There is at least one credible plan out there to deliver propulsion modules to orbit for $100.00 per pound of propellant. If this happens, then the propulsion for even a mars mission becomes economical enough that all the numbers change. If the modular propulsion modules become available at that price, then 5,000 tons of propellant with tanks and engines would cost one billion dollars delivered to orbit. That would put over a thousand tons of  people, consumables, and gear  in mars orbit for a fraction of one year of the NASA manned spaceflight budget.

Until some of the above items start delivery, a high Isp engine with relatively high thrust to weight compared to ion and other electric thrusters will be very attractive. I propose a 750+ second orbital transfer engine with an estimated T/W of 0.1. Or one meter per second acceleration of the tetherocket system mass with no propellant or payload. It is a mix of tether and rocket technology with some nuclear or beamed energy in the mix. I believe it could be done for an investment that would be economical compared to most of the alternates I am aware of. I believe the performance compromises would be favorable compared to most proposed systems.

Current tether technology can easily get 3,000 meter per second tip speeds on a rotating tether in vacuum. Current hydrogen oxygen rockets can easily get 4,500 meter per second exhaust velocities in vacuum. If an axle anchors the center of the tether to the vehicle with rockets at the spinning tips, then the rockets can pulse during the 10% of the rotation when the vectors line up. When the rockets pulse, the 4,500 meters per second exhaust velocity is added to the 3,000 meters per second tether velocity to give a total exhaust  velocity of 7,500 meters per second relative to the vehicle.
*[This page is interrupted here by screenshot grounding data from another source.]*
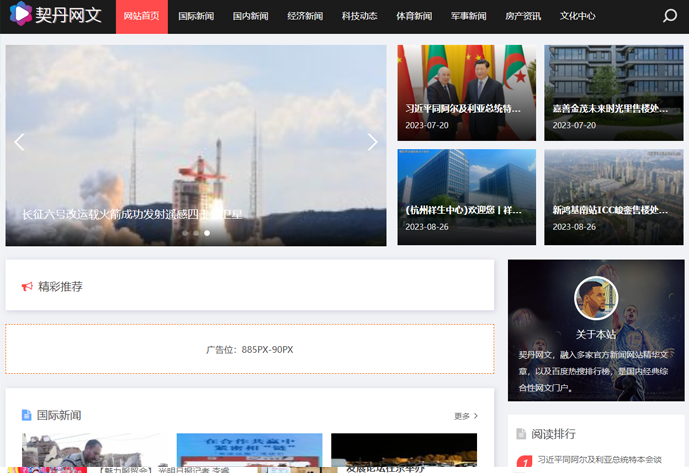This screenshot has width=689, height=473.
Task: Expand 更多 in the 国际新闻 section
Action: pos(465,416)
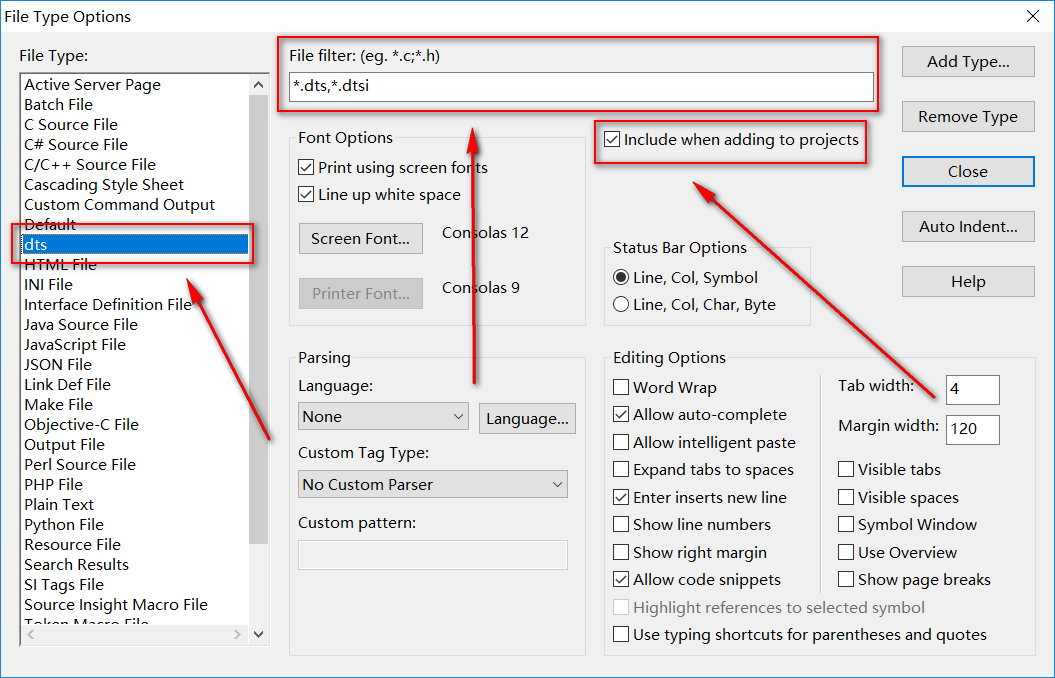The width and height of the screenshot is (1055, 678).
Task: Click the Tab width input box
Action: click(x=971, y=389)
The catch (you know there is one) is that the tether must be powered to reach and keep the 3,000 meter per second tip velocity. It also must transfer the momentum of the rocket pulses to the ship to turn them into propulsion. This will take a considerable amount of power. Nuclear engines would be a good choice with nuclear steam driving the tether. The hydrogen and oxygen could provide the cooling cycle for the nuclear engine before injection into the pulsed thrusters. The nuclear engine would be regeneratively cooled this way with the waste heat providing propulsion gain.

If this propulsion system can be built, it would be somewhat useful for geosats and lunar missions. It would be very useful for NEO, mars, and farther missions. For a lunar mission, it would cut the mass ratio from ~2.4 down to ~1.7 starting in LEO and ending in LLO. For asteroid and mars missions, it could cut travel time by more than  half, or increase the available mass to the destination.
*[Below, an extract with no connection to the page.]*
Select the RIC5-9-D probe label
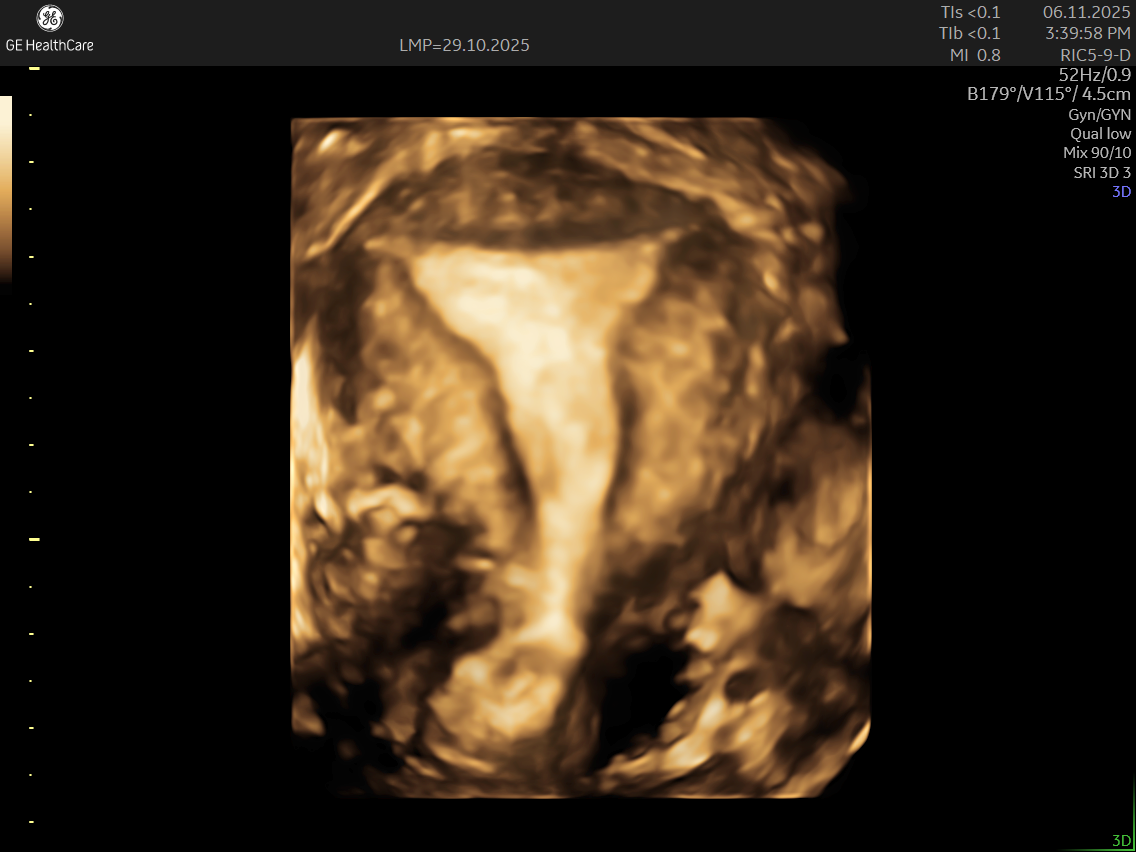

In the sketch above, blue represents the tether being spun  counterclockwise with thrusters only burning from the 10 o’clock to the 8 o’clock position. Yellow is the clockwise tether with a burn from the 2 o’clock to the 4 o’clock positions. With the start and stop transients, true thrust is about a 10% duty cycle. Direction of ship travel is up the page.

I’ve read that current 3,000 m/s tethers can handle tip loads of 1% of their own mass without problems. Each tether has two thrusters firing a total of 20% of the time. A 100 lb tether can hold two 1 lb mass thrusters. A 1 lb mass thruster can have a thrust to weight of 100. Each 102 lbs of tether and thruster will average 20 lbs of thrust. The nuclear or beamed energy engine that drives the tethers should mass about the same. A bare engine would accelerate at about 1 m/s^2. If the engine mass is 10% of the total ship mass, then acceleration is about 100 cm/s^2. It would take half a day to reach escape velocity from LEO. There would be some gravity losses taking this much time to leave orbit. This thing would be more useful in longer range operations.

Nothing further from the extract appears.